世間では、ドドリアやザーボンの声が変わろうが些細なことなのだ。子どもたちはリアルタイム世代が思うほど声優に興味も関心もない。もし、私が小学生だったならベジータ・ブロリーの超サイヤ人3化は間違いなくテンションMAXになっているだろう。バーダックやトランクスも。ザーボンの声の変化などたぶん気づかないと思う。


だから私のようなリアルタイム世代が、もう現在のドラゴンボールについて「誰得なんだ!」と憤慨するのは徒労でしかない。だってリアルタイム世代向けに制作されてないのだから。単に対象年齢が違うのである。

むしろ今、リアルタイム世代向けに制作するほうがドラゴンボールシリーズの終焉に向かわせてしまう気がしないでもない。なぜならゲームではPS2「ドラゴンボールZ スパーキングメテオ」、アニメでは「帰ってきた孫悟空と仲間たち」でほぼできることはやり尽くしたであろうからだ。

制作陣にとっては、ファンに飽きられてしまうことが一番避けたい。それには子どもたちが喜ぶネタが必要だ。そのネタがブロリー、ベジータ、バーダック、トランクスの変身なのだろう。


しかし今回のバーダックとトランクスの変身で一つリアルタイム世代が恩恵をうけたことがある。念願のTVスペシャルのDVD化である。二人の変身が無ければ発売には至らなかった可能性がある。これは素直に感謝せねばなるまい。

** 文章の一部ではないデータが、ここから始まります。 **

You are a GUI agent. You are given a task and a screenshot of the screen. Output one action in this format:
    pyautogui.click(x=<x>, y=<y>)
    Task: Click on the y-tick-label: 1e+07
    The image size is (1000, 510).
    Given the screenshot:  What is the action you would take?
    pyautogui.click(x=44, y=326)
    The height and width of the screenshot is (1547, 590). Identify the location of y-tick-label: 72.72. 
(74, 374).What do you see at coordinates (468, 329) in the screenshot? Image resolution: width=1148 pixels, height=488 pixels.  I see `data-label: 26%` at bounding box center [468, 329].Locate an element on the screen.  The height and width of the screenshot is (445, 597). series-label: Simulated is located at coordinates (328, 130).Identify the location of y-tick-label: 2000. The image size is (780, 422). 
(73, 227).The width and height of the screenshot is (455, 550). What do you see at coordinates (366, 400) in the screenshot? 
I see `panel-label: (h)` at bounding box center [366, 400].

・・・とここまで長々と書いてきて恐縮だが、正直、ぶっちゃけVジャンプのあのエピソード・オブ・バーダックだけはどうにかならなかったのかと。冒頭の部分だけでも忠実に書いてくれてたらと思ってしまう。新しいことはもう好きにやってくれと考えられるが、当時の話の改変だけは私はまだ受け入れられない。